Barfield v. Britt (2 Jones L. 41) was an action of slander for accusing the plaintiff of the crime of murder, and the refusal of the court to give an instruction, that to sustain a plea of justification it was necessary that (he jury should have the same cogency of proof they would require in case the plaintiff was on trial for his life, was sustained.

Ellis v. Buzzell (60 Maine, 209) was an action for slandering the plaintiff by charging him with adultery. The defendant justified, and the Supreme Court held that he was entitled to a verdict upon a preponderance of evidence.

The same doctrine was held in Matthews v. Huntley (9 N. H. 150) and in Folsom v. Brown (5 Foster, 122).

Some of the cases intimate that actions in which the alleged slander consists in charging the plaintiff with peijury stand upon peculiar ground, because of the rule that in order to convict of that crime there must be two witnesses, or one witness and corroborating circumstances, to prove the falsity of the *57plaintiff’s testimony. But we perceive no ground for sucli a distinction.

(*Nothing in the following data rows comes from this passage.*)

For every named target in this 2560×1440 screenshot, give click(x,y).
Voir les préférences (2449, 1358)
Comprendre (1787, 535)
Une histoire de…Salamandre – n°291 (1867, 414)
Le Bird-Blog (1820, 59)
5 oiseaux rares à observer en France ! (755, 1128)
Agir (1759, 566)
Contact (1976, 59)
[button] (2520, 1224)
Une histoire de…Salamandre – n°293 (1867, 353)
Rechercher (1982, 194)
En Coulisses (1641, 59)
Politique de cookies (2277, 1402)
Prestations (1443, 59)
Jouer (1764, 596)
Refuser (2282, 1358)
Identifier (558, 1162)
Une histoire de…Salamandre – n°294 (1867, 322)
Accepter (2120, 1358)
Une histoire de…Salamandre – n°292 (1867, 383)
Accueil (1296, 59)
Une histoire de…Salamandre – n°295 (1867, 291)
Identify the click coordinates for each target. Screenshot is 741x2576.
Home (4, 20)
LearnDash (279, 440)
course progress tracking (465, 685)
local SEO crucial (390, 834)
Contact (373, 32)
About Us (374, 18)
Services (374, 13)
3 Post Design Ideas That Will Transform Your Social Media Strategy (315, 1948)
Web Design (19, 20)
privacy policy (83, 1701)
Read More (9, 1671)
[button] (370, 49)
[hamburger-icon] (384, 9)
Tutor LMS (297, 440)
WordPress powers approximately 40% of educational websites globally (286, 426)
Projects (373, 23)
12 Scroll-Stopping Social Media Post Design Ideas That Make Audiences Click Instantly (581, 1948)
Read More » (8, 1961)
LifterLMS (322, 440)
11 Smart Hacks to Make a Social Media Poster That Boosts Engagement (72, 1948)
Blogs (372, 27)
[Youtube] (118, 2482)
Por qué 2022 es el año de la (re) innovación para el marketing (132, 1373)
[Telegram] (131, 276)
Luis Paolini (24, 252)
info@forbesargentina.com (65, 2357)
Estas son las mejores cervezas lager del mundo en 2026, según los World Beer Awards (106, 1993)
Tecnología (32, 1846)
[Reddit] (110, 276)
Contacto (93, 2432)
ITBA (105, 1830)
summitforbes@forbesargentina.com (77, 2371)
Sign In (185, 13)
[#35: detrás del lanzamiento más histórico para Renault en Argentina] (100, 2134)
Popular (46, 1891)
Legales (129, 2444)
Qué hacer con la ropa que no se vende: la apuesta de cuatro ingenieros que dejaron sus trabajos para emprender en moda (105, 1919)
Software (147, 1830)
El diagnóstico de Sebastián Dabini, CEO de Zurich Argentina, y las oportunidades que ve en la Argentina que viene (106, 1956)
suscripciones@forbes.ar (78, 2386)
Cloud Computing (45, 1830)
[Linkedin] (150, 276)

The plaintiff is now a competent witness, and may come before the jury and testify as to the truth of his former statement, and is thus enabled to present himself fairly before them; and he should have no recovery if, on all the evidence, the jury believe his former testimony was willfully and corruptly false, for in that case the defendant has, in estimation of law, done him no injury.

We are therefore of the opinion that the court did not err in instructing the jury to find for the defendant if they should find that the justification was sustained by a preponderance of evidence. But for the errors indicated in the first part of this opinion the judgment is reversed, and the cause is remanded for a new trial upon principles not inconsistent with this opinion.